Excerpted records |
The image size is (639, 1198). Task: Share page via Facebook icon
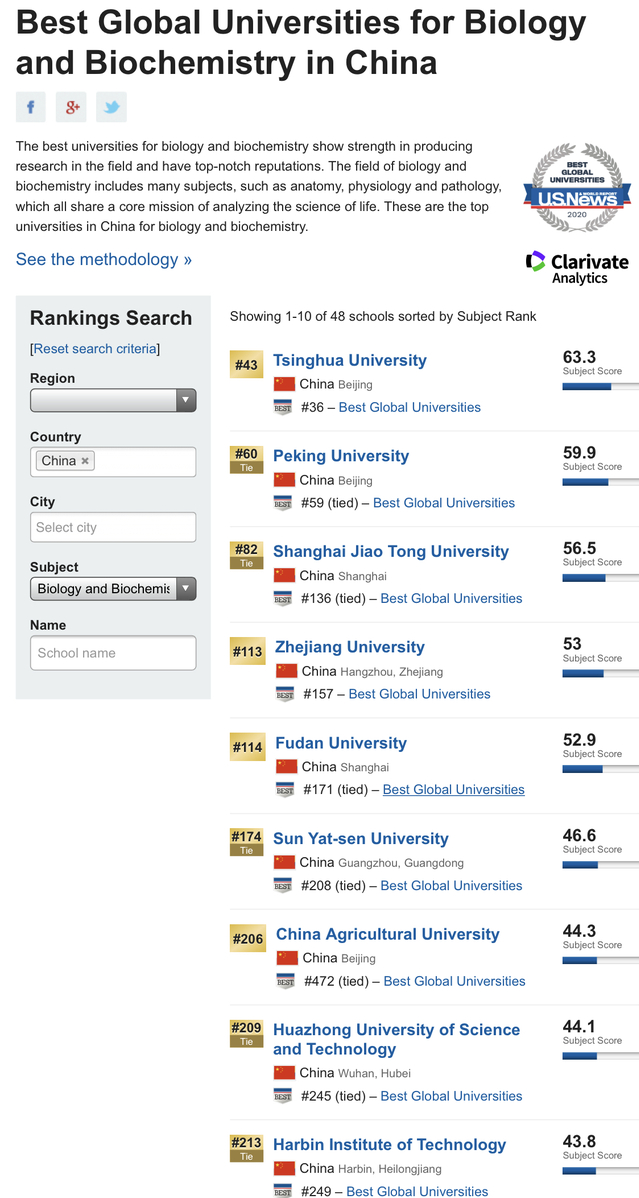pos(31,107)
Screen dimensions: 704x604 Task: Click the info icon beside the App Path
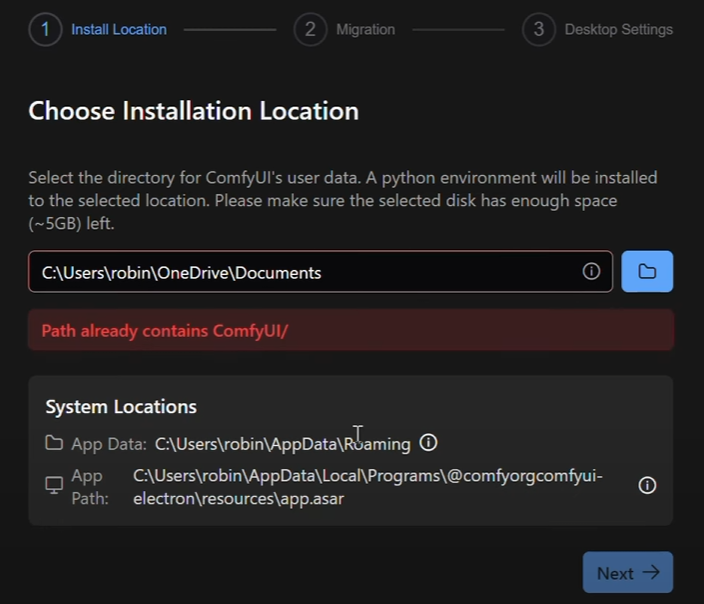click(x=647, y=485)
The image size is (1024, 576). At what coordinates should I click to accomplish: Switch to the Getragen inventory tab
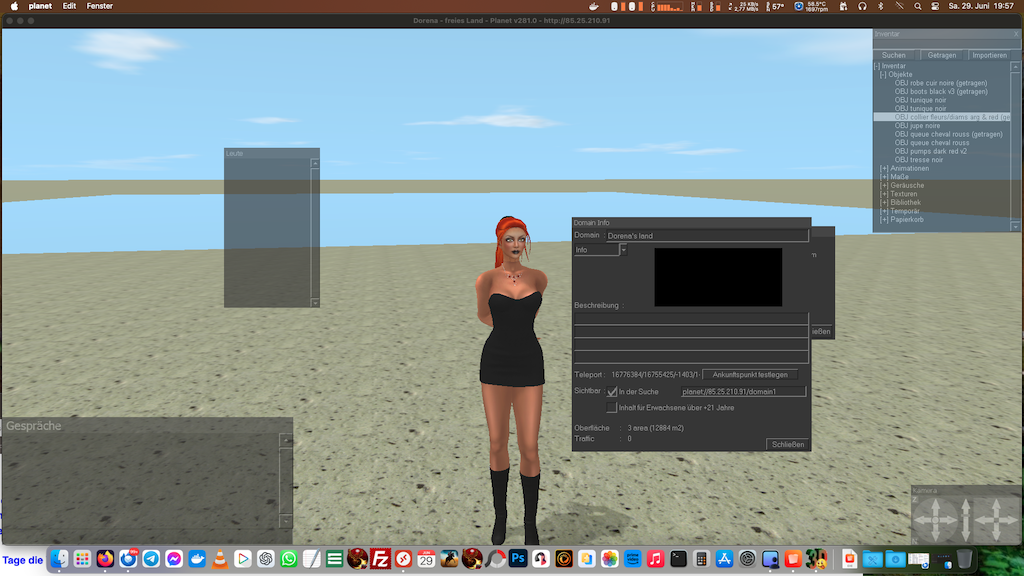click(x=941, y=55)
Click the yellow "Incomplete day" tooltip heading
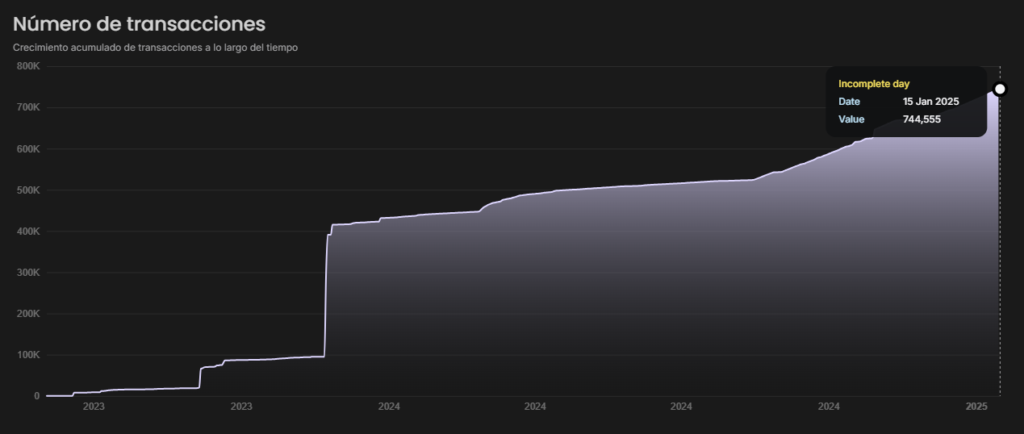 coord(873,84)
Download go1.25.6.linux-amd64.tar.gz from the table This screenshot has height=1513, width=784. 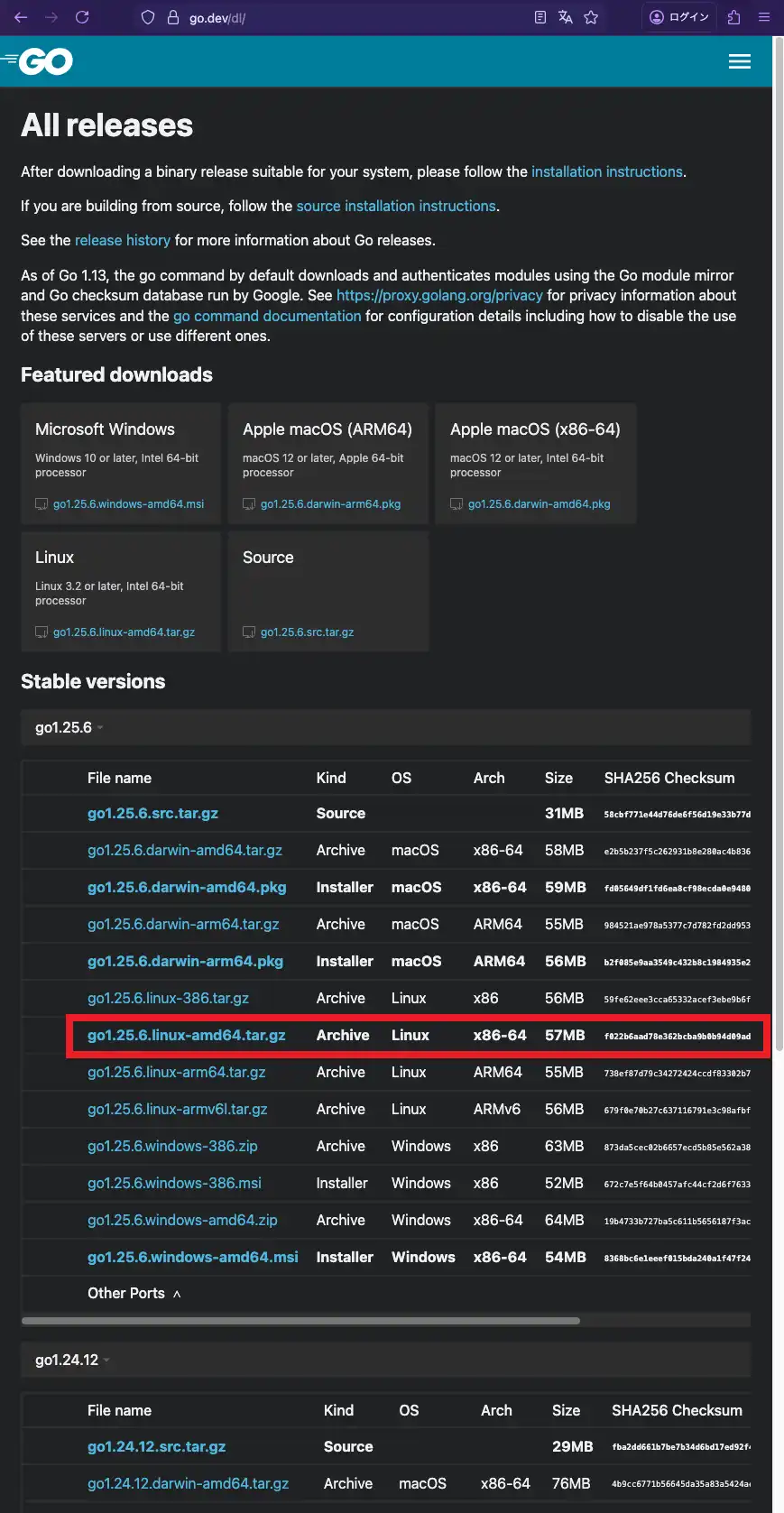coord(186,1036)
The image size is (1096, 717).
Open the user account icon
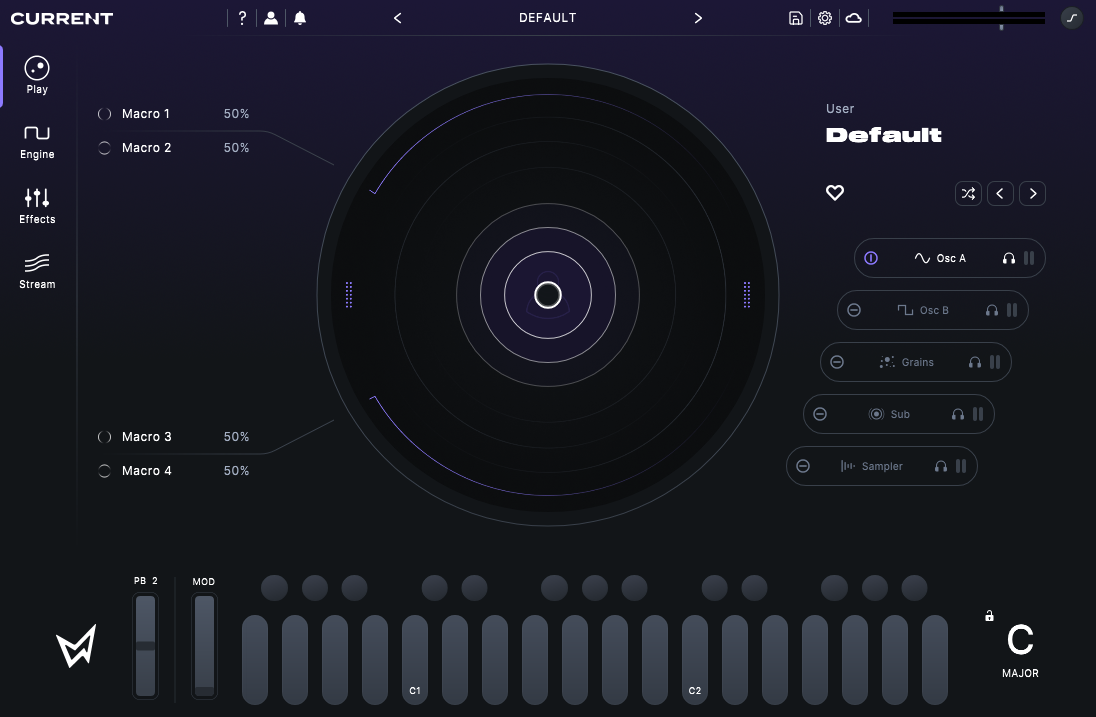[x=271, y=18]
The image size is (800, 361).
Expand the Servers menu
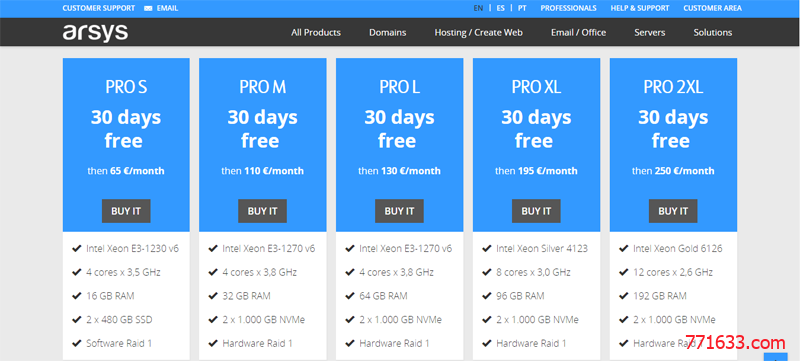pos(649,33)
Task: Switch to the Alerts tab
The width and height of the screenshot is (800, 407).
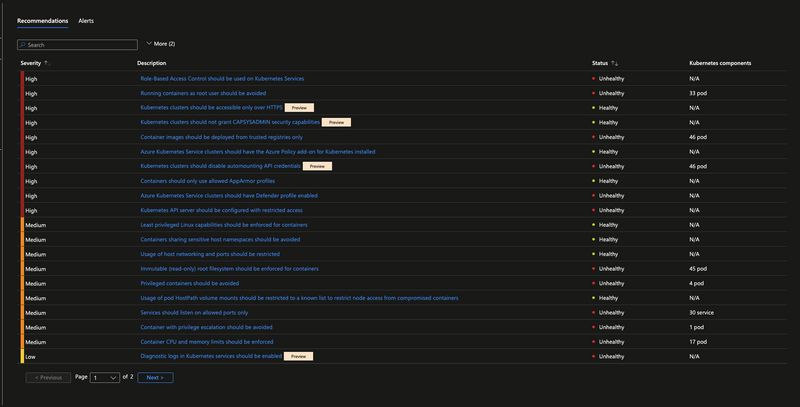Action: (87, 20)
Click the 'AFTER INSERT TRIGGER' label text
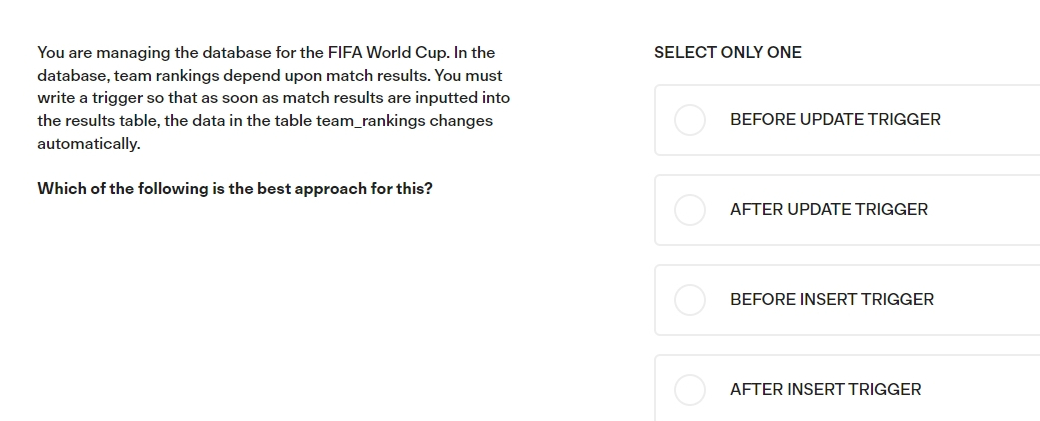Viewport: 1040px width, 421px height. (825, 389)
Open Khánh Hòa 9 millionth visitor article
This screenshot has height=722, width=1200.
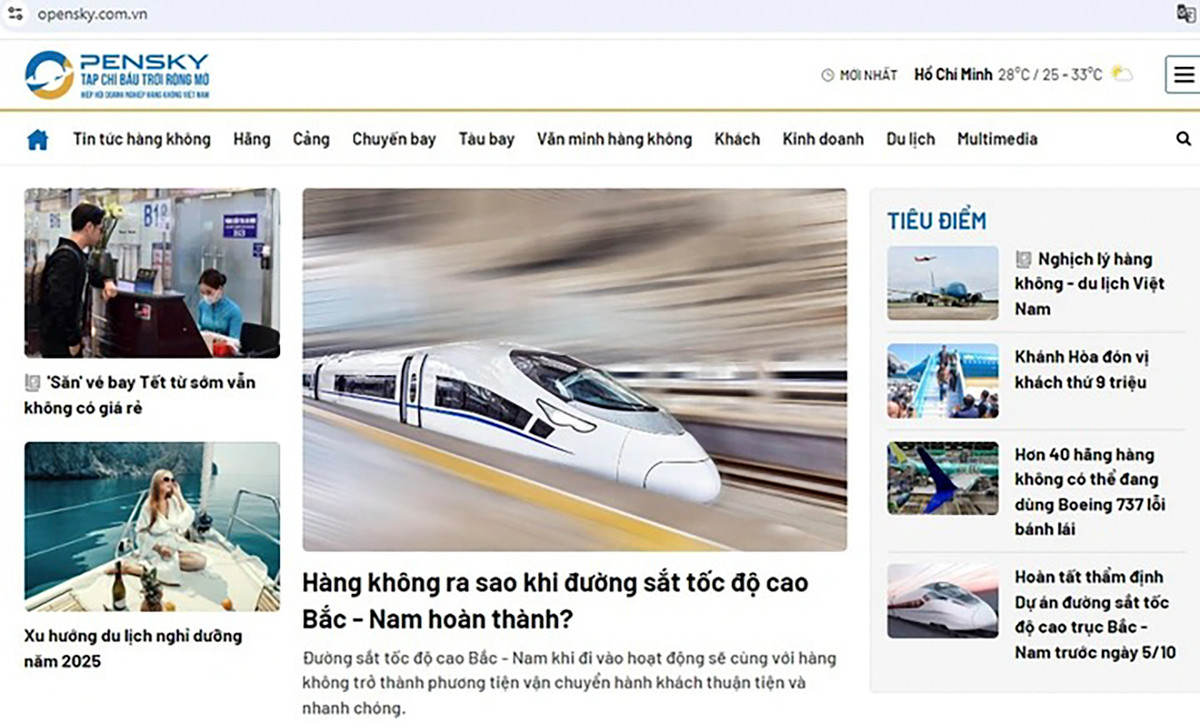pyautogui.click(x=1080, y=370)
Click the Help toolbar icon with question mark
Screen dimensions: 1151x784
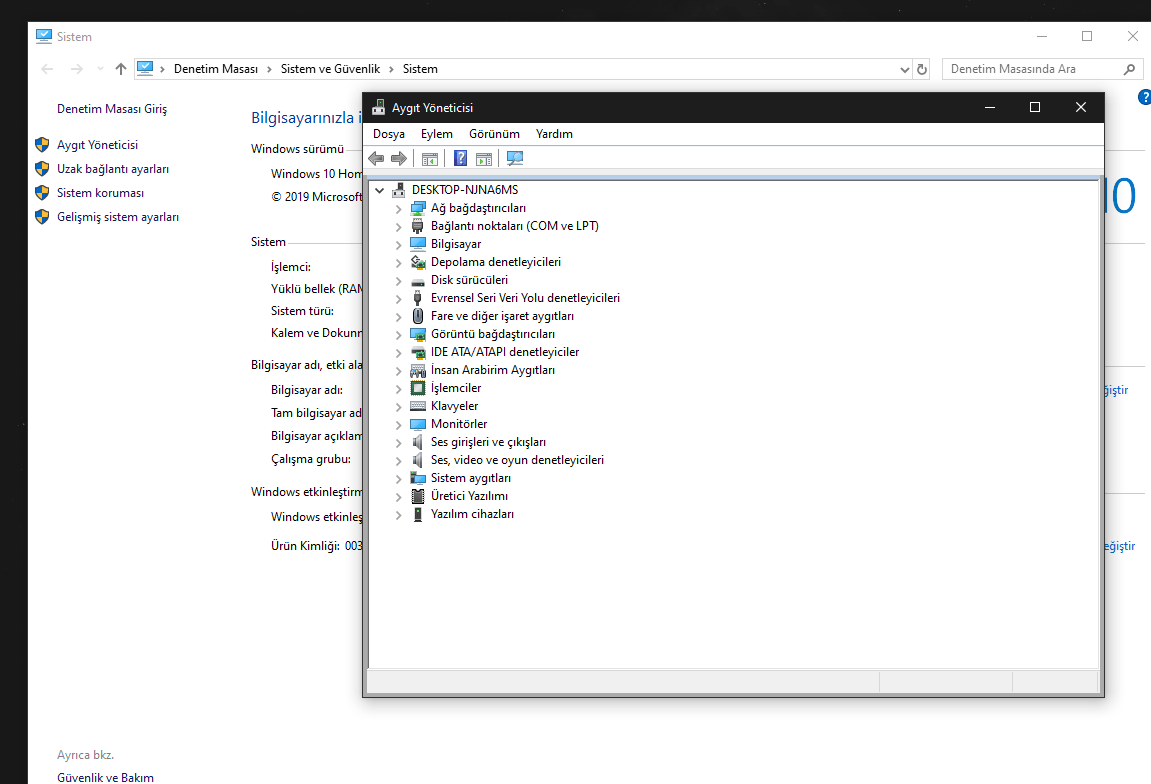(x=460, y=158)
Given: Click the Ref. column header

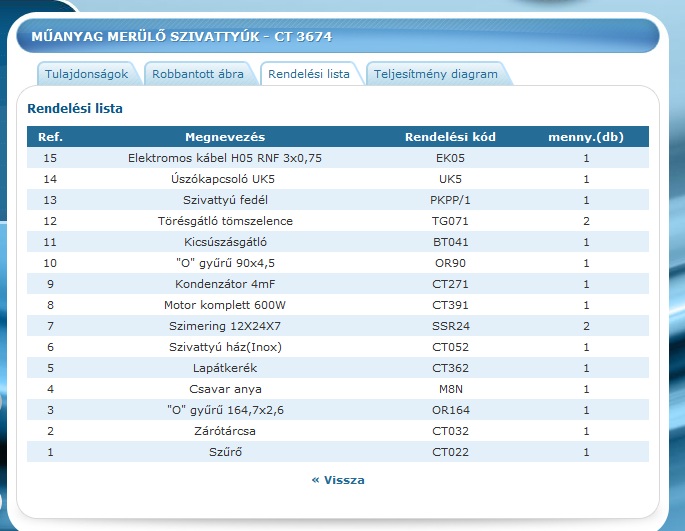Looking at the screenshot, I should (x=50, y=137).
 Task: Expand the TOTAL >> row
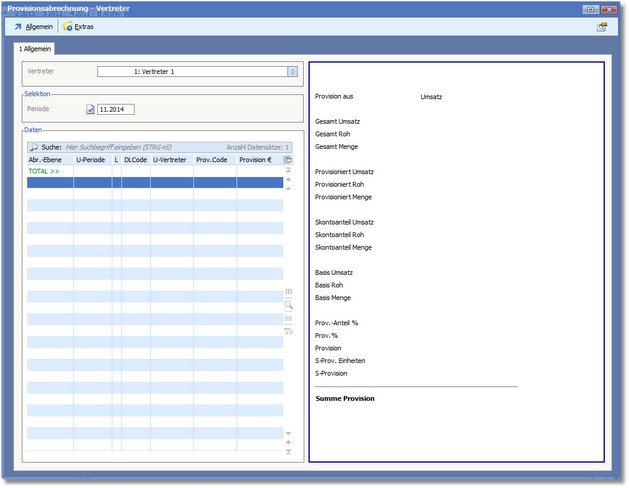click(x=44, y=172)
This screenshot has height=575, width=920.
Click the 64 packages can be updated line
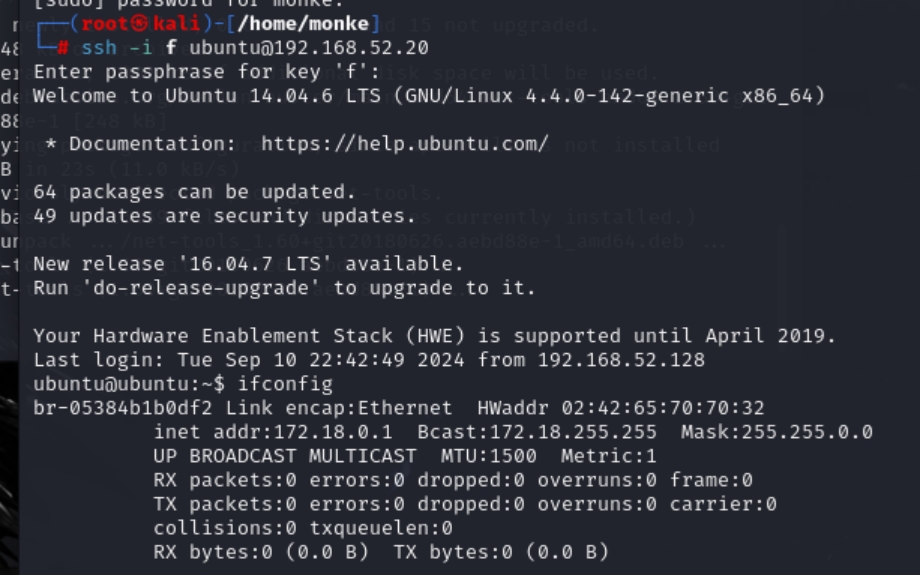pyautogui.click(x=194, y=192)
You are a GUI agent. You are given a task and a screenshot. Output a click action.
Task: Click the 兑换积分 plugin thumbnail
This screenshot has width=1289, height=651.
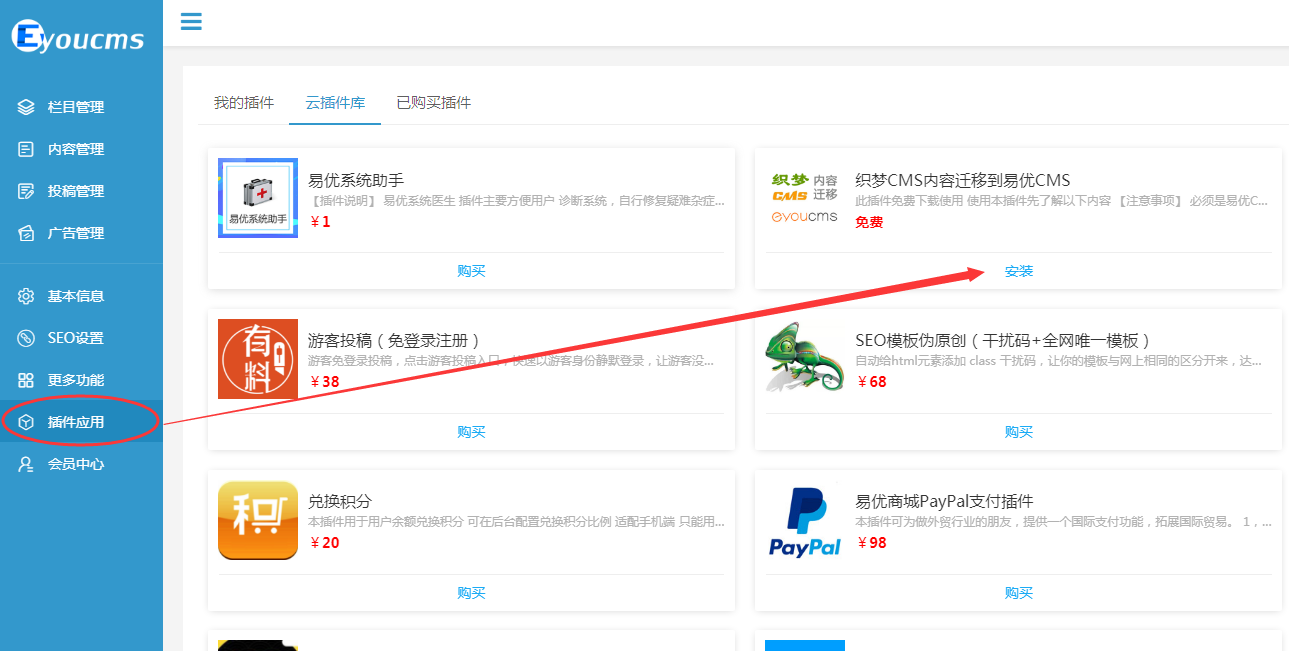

Your instructions | The lines from the one containing "This screenshot has height=575, width=920." through the last line of the data above are to be transcribed exactly, both included, with all pictures left out.

Output for this task |
This screenshot has height=575, width=920.
Click the 64 packages can be updated line
pyautogui.click(x=194, y=192)
You are a GUI agent. You are given a task and a screenshot. Output a click action.
Task: Click the 兑换积分 plugin thumbnail
This screenshot has width=1289, height=651.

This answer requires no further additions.